Built-in data query DSL language: PromQL, it can quickly support aggregation and various forms of query, and through its own web interface, it can be quickly used in browsers. In our practice, using Grafana to do visualization is more practical and beautiful.

For more syntax use of PromQL, you can check the official website documentation without going into detail.

On the aggregation of indicators

For aggregation of metrics, Prometheus provides a variety of functions. Take the following aggregation metrics as an example:

Average number

Median number

Percentile (as shown in the 99 line below: 99% of requests are less than 12s)

Standard deviation (measure the difference in the dataset. 0 means the same as the average, and the larger the difference, the greater the difference.)

Rate of change

5. Data model

Prometheus, like other mainstream temporal databases, includes metric name, one or more labels (the same as tags in InfluxDB) and metric value in the definition of the data model.

For example, JSON is used to represent the original timing data in a time series database:

An example of time series data represented by json

# # using JSON to represent a time series data {"timestamp": 1346846400, / / timestamp "metric": "total_website_visits", / / indicator name "tags": {/ / tag group "instance": "aaa", "job": "job001"}, "value": 18 / / indicator value}

Metric name defines a time series (that is, a timeline) with a set of labels as a unique identity. Once the label changes, a new time series will be created, and the original configuration based on this time series will be invalid. When querying, it supports finding time series according to labels conditions, simple conditions as well as complex conditions.

The image above is a simple view of the distribution of all the data points, the horizontal axis is the time, the vertical axis is the timeline, and each point in the area is the data point. Each time Prometheus receives data, it receives a vertical line in the area in the figure. This expression is very vivid, because at a time, each timeline will only produce one data point, but at the same time, multiple timeline will produce data, connecting these data points together is a vertical line. This feature is important and affects the optimization strategy for data writing and compression.

Retention time

Prometheus is designed to focus on short-term monitoring and alarm, so by default it only saves 15 days of time series data.
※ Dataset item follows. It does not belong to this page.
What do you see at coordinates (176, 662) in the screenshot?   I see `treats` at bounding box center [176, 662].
If you want to be longer-term, it is recommended that you consider storing the data separately on other platforms. At present, our solution is remote storage, and the data pulled by Prometheus will fall on InfluxDB, which ensures better storage flexibility and real-time landing storage of data.
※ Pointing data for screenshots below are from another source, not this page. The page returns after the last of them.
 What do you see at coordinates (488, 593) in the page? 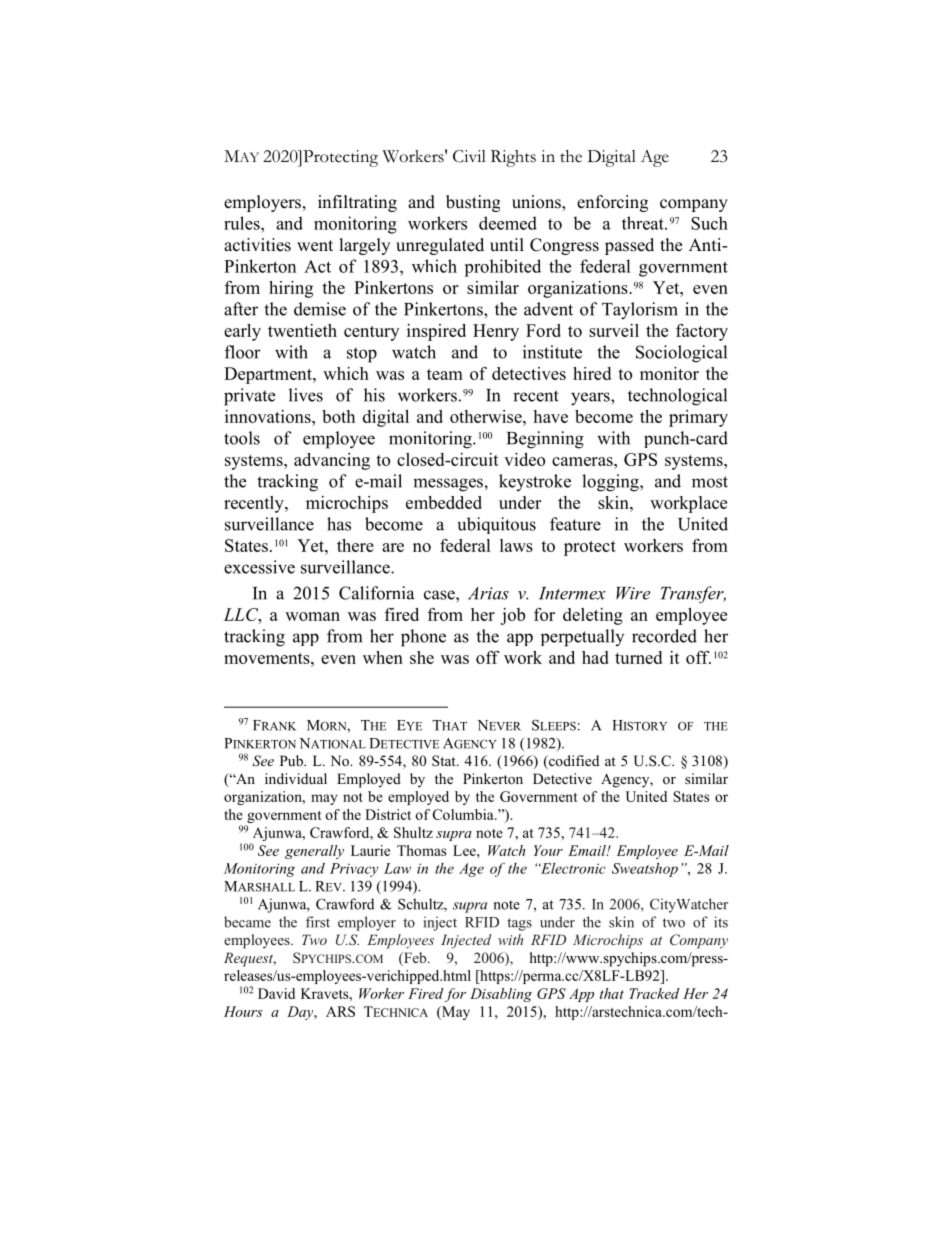
I see `Arias` at bounding box center [488, 593].
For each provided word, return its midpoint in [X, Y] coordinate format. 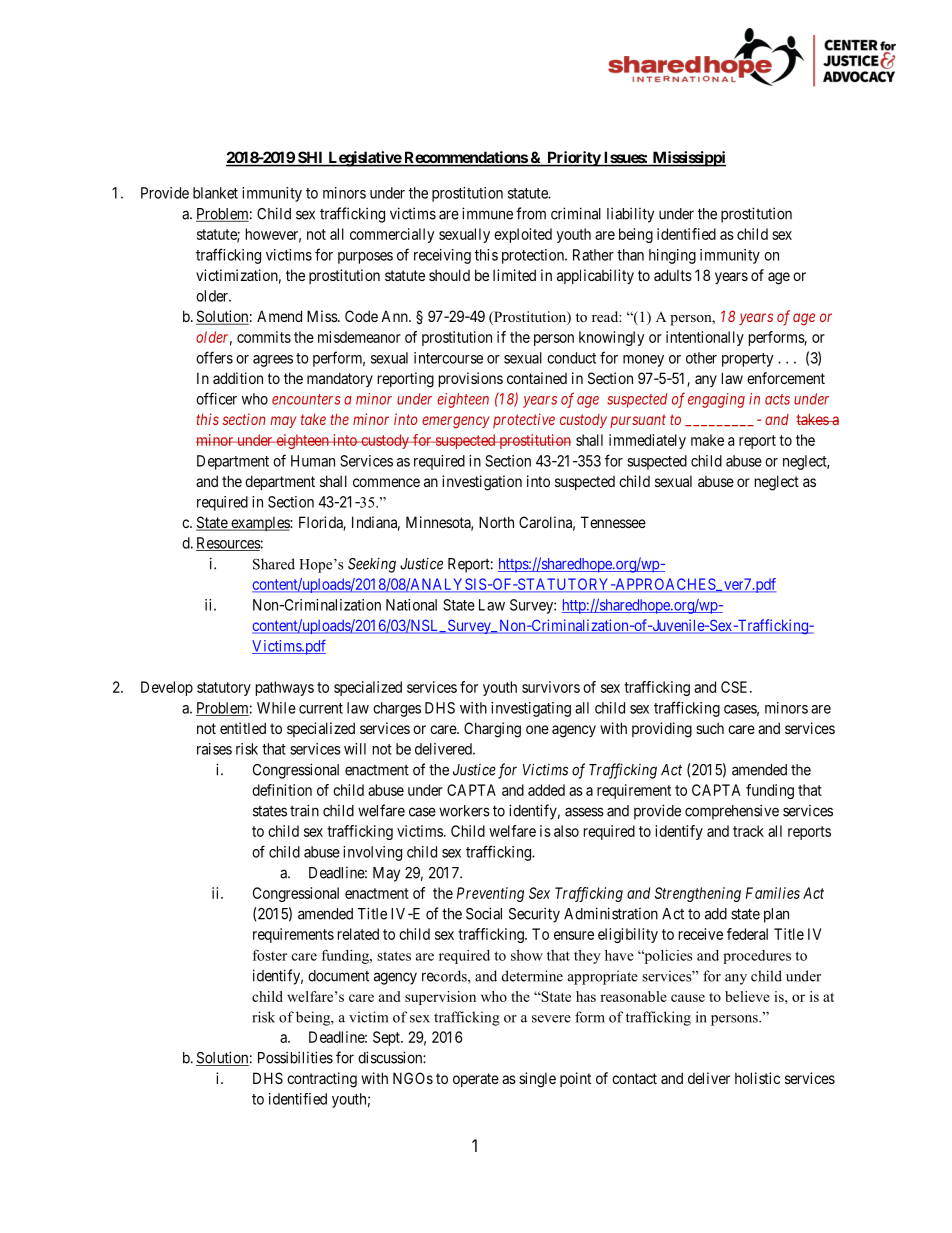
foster [270, 955]
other [701, 358]
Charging [492, 730]
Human [313, 461]
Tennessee [613, 522]
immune [487, 213]
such [710, 728]
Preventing [490, 894]
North [496, 522]
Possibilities [295, 1057]
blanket [215, 193]
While [276, 708]
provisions [471, 379]
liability [630, 215]
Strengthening [698, 894]
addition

6.Prometheus open source ecology

The Prometheus ecosystem includes AlertManager that provides alarm engine and alarm management, PushGateWay that supports data reporting in push mode, Grafana that provides a more elegant and beautiful visual interface, Mtail that supports the conversion of remote storage RemoteStoreAdapter;log to metric, and so on.
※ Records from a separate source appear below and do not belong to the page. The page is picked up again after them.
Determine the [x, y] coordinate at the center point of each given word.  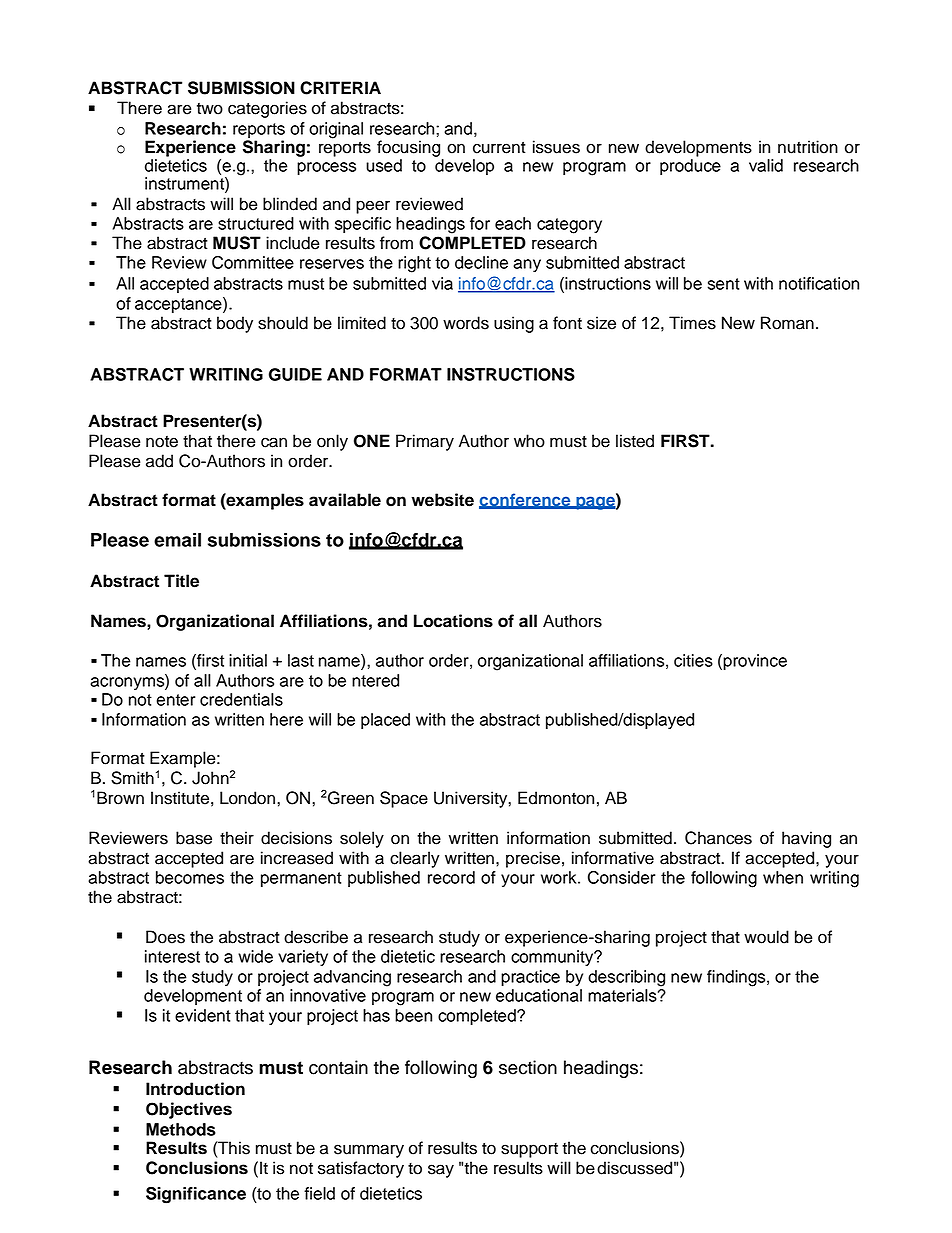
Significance [196, 1195]
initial [248, 660]
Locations [453, 621]
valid [766, 165]
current [499, 148]
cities [693, 660]
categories [267, 109]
In addition, there is a series of Exporter (which can be understood as monitoring agent), which can be installed and used directly. Automatically monitor applications, machines, mainstream databases, MQ, and so on.

There is also a series of client libraries in the Prometheus ecosystem that support a variety of mainstream programming languages Java, C, Python, and so on.

At this point, the study on "how to configure the list of Prometheus files" is over. I hope to be able to solve your doubts. The collocation of theory and practice can better help you learn, go and try it! If you want to continue to learn more related knowledge, please continue to follow the website, the editor will continue to work hard to bring you more practical articles!

Welcome to subscribe "Shulou Technology Information " to get latest news, interesting things and hot topics in the IT industry, and controls the hottest and latest Internet news, technology news and IT industry trends.

*The comments in the above article only represent the author's personal views and do not represent the views and positions of this website. If you have more insights, please feel free to contribute and share.